1 Dataset


Task 1: Load the “Northeast Climate” R Dataset ne_stations.RData, with the load function. Use the verbose=TRUE optional argument to display the names of the objects that are loaded.

load("ne_stations.RData", verbose = TRUE)
## Loading objects:
##   ne
##   ne.m
##   ne.df
##   state.ne
##   state.ne.m
##   ne.crs


Q1: What are the data types of these objects? For those that are spatial, what are their coördinate reference systems (CRS)?

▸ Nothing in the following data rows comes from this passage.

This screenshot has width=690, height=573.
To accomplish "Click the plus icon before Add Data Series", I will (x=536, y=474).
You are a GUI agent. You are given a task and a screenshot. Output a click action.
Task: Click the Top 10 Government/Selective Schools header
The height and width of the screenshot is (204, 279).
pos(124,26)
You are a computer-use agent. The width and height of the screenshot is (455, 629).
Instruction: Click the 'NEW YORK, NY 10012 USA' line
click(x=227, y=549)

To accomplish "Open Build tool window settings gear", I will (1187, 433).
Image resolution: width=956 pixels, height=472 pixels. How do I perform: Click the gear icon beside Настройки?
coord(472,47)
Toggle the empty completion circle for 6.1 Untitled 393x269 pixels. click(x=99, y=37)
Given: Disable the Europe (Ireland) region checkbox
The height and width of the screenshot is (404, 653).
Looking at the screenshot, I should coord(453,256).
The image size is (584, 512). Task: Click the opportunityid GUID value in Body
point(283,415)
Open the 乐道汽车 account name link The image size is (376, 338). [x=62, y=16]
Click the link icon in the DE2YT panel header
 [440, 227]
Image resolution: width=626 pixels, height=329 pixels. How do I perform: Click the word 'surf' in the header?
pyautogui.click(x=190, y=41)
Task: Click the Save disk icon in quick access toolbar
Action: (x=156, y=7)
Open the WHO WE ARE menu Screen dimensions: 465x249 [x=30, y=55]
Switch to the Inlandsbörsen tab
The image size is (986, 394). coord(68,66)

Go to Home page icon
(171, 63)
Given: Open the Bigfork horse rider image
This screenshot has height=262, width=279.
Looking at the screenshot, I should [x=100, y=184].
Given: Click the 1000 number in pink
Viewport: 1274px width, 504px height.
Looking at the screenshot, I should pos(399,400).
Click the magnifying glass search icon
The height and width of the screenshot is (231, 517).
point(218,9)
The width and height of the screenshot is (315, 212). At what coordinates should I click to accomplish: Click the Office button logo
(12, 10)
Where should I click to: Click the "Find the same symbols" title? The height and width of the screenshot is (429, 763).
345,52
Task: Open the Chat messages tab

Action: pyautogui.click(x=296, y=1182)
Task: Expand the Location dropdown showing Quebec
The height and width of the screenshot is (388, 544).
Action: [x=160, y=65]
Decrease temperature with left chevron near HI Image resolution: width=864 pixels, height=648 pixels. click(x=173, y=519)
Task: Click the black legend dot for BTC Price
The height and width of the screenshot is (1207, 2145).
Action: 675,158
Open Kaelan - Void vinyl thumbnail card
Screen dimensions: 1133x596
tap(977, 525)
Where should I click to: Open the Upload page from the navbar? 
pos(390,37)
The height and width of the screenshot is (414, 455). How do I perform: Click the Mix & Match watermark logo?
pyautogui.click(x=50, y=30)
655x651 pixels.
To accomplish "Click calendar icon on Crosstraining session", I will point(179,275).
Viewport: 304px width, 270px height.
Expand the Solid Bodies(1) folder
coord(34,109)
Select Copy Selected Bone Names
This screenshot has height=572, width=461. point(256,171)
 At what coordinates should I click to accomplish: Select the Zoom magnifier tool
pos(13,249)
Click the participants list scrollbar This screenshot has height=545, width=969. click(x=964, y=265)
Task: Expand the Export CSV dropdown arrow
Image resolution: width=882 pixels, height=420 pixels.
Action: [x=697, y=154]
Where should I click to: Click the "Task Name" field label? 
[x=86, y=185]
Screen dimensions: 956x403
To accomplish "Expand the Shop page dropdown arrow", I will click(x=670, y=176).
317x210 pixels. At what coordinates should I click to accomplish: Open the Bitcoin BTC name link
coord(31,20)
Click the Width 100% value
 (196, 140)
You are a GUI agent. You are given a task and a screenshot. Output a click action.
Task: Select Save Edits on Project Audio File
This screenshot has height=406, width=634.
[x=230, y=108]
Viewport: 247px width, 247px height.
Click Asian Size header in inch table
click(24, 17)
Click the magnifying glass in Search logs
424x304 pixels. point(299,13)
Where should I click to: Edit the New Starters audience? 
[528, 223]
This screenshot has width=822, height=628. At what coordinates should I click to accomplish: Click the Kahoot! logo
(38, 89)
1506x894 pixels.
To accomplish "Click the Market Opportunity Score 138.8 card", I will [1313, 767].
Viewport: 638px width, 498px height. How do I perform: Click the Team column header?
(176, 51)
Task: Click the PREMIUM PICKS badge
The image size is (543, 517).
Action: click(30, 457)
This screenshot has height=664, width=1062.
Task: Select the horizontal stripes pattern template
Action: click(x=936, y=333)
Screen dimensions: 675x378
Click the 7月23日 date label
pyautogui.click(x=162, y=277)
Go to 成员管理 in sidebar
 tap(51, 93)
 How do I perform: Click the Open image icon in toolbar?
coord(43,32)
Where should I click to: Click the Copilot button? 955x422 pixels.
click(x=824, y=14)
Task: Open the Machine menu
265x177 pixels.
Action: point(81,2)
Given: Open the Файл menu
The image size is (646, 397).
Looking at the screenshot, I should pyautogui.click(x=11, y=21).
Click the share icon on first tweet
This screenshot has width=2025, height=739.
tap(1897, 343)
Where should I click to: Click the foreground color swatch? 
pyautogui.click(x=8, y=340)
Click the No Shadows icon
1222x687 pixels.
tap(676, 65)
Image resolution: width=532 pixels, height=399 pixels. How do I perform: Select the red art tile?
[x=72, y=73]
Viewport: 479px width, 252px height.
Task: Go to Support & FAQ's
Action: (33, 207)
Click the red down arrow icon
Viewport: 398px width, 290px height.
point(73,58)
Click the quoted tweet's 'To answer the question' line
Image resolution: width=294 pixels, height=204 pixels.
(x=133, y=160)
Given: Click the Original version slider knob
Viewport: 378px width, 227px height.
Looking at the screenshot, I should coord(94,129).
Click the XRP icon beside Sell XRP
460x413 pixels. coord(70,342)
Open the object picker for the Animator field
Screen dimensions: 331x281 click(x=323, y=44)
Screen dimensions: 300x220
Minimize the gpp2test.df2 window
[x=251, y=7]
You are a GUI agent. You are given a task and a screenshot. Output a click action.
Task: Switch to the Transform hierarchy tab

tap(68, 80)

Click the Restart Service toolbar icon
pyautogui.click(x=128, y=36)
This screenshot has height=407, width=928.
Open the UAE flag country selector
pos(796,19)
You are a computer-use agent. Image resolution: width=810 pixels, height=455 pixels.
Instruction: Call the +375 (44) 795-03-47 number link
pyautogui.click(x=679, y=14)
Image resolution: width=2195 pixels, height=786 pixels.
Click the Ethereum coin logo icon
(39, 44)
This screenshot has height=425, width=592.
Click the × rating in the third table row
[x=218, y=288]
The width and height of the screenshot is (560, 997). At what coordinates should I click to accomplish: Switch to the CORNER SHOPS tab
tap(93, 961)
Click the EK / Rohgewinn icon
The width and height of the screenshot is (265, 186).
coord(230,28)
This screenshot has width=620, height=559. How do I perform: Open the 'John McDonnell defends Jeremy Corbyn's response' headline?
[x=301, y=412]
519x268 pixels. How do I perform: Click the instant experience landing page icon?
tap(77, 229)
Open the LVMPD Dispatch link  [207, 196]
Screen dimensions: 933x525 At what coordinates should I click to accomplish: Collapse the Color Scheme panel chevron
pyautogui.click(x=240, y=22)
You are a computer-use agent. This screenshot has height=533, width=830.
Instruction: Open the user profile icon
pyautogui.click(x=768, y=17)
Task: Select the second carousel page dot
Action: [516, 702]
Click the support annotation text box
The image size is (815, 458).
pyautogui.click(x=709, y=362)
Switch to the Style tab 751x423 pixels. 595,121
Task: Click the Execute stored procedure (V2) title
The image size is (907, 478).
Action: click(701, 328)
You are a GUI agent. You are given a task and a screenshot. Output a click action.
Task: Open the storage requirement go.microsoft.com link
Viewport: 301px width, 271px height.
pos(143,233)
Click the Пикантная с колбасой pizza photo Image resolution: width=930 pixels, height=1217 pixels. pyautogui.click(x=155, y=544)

Note: you will have to load the sp package to see the CRS.

A:

install.packages("sp")
library("sp")
class(ne)
## [1] "SpatialPointsDataFrame"
## attr(,"package")
## [1] "sp"
proj4string(ne)
## [1] "+proj=longlat +datum=NAD27 +no_defs +ellps=clrk66 +nadgrids=@conus,@alaska,@ntv2_0.gsb,@ntv1_can.dat"
class(ne.m)
## [1] "SpatialPointsDataFrame"
## attr(,"package")
## [1] "sp"
proj4string(ne.m)
## [1] "+proj=aea +lat_0=42.5 +lat_1=39 +lat_2=44 +lon_0=-76 +ellps=WGS84 +units=m"
class(ne.df)
## [1] "data.frame"
class(state.ne)
## [1] "SpatialPolygonsDataFrame"
## attr(,"package")
## [1] "sp"
proj4string(state.ne)
## [1] "+proj=longlat +datum=NAD83 +no_defs +ellps=GRS80 +towgs84=0,0,0"
class(state.ne.m)
## [1] "SpatialPolygonsDataFrame"
## attr(,"package")
## [1] "sp"
proj4string(state.ne.m)
## [1] "+proj=aea +lat_0=42.5 +lat_1=39 +lat_2=44 +lon_0=-76 +ellps=WGS84 +units=m"
class(ne.crs)
## [1] "CRS"
## attr(,"package")
## [1] "sp"

We will work mostly with object ne.df, a dataframe version of the climate stations.


Q2: For how many climate stations are there records? How many states of the USA are represented?

A:

length(ne.df$STATION_ID)
## [1] 305
levels(ne.df$STATE)
## [1] "NJ" "NY" "PA" "VT"
  • There are 305 climate stations in the records.
  • There are 4 states (NJ, NY, PA, VT) are represented.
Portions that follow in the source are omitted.